Titian was now at the height of his fame, and towards 1521, following the production of a figure of St. Sebastian for the
papal legate in Brescia (a work of which there are numerous replicas), purchasers pessed for his work.
To this period belongs a more extraordinary work, The Death of St. Peter Martyr (1530), formerly in the Dominican
Church of San Zanipolo, and destroyed by an Austrian shell
in 1867. Only copies and engravings of this proto-Baroque
picture remain; it combined extreme violence and a landscape, mostly consisting of a great tree, that pressed into the scene and
seems to accentuate the drama in a way that looks forward to the Baroque.
The artist simultaneously continued his series of small Madonnas which he treated amid
beautiful landscapes in the manner of genre pictures or poetic pastorals, the Virgin with the Rabbit in the
Louvre being the finished type of these pictures. Another work of the same period, also in the
Louvre, is the Entombment. This was also the period of the large mythological scenes for the studiolo of
Alfonso d'Este in Ferrara, such as the famous
Bacchanals of the Prado, and the Bacchus and Ariadne of London, "...perhaps the most
brilliant productions of the neo-pagan culture or "Alexandrianism" of the Renaissance, many times imitated but never surpassed
even by Rubens himself."[3] Finally this was the period when the artist composed the half-length figures and busts of
young women, probably courtesans, such as Flora of the Uffizi, or The Young Woman at Her Toilet in the Louvre.
Titian's state portrait of Emperor Charles V
at Mühlberg (1548) established a new
genre, that of the grand equestrian portrait. The composition is steeped both in the Roman tradition of
equestrian sculpture and in the medieval representations of an ideal Christian knight, but the
weary figure and face have a subtlety few such representations attempt.

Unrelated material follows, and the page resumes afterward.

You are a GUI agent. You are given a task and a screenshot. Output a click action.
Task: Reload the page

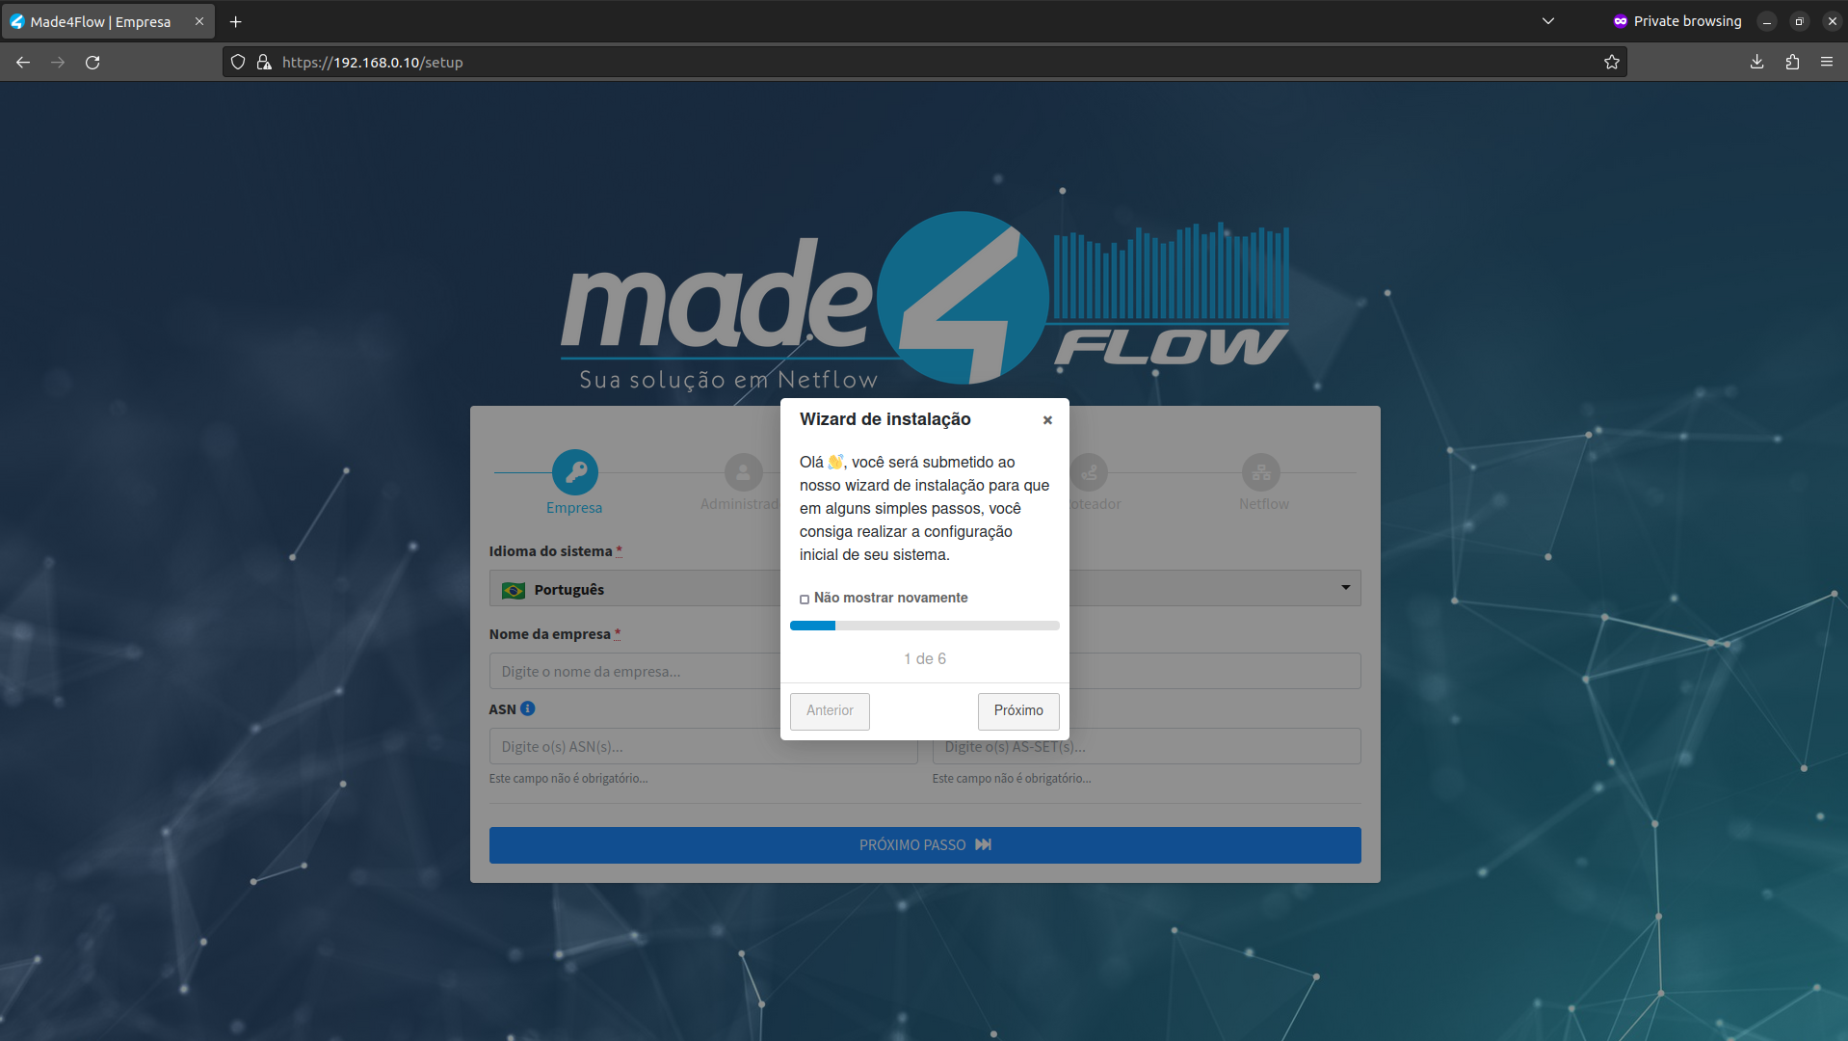92,62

In 1525 he married a lady named Cecilia, thereby legitimizing their first child, Pomponio, and two (or perhaps three) others
followed, including Titian's favorite, Orazio, who became his assistant. About 1526 he became acquainted, and soon exceedingly
intimate, with Pietro Aretino, the influential and audacious figure who features so
strangely in the chronicles of the time. Titian sent a portrait of him to Gonzaga, duke of Mantua.
In August 1530 his wife died giving birth to a daughter, Lavinia, and with his three children he moved house, and got his
sister Orsa to come from Cadore and take charge of the household. The mansion, difficult to find now, is in the Bin Grande, then
a fashionable suburb, at the extreme end of Venice, on the sea, with beautiful gardens and a view towards Murano.
Maturity
During the next period (1530-1550), Titian developed the style introduced by his dramatic Death of St. Peter Martyr.
The Venetian government, dissatisfied with Titian's neglect of the work for the ducal palace, ordered him in 1538 to refund the
money which he had received, and Pordenone, his rival of recent years, was installed in his
place. However, at the end of a year Pordenone died, and Titian, who meanwhile applied himself diligently to painting in the hall
the Battle of Cadore, was reinstated. This major battle scene, was lost along with so many other major works by Venetian
artists by the great fire which destroyed all the old pictures in the great chambers of the Doge's Palace in 1577. It represented in life-size the moment at which the Venetian general,
D'Alviano attacked the enemy with horses and men crashing down into a stream, and
was the artist's most important attempt at a tumultuous and heroic scene of movement to rival Raphael's Battle of Constantine and the equally ill-fated Battle of Cascina of Michelangelo and The Battle of Anghiari of Leonardo (both
unfinished). There remains only a poor, incomplete copy at the Uffizi, and a mediocre engraving by Fontana. The Speech of the
Marquis del Vasto (Madrid, 1541) was also partly destroyed by fire. But this period of the master's work is still represented
by the Presentation of the Blessed Virgin (Venice, 1539), one of his most popular canvasses, and by the Ecce Homo
(Vienna, 1541). Despite its loss, the painting had a great influence on Bolgnese art and Rubens, both in the handling of details and the general effect of horses, soldiers, lictors,
powerful stirrings of crowds at the foot of a stairway, lit by torches with the flapping of banners against the sky.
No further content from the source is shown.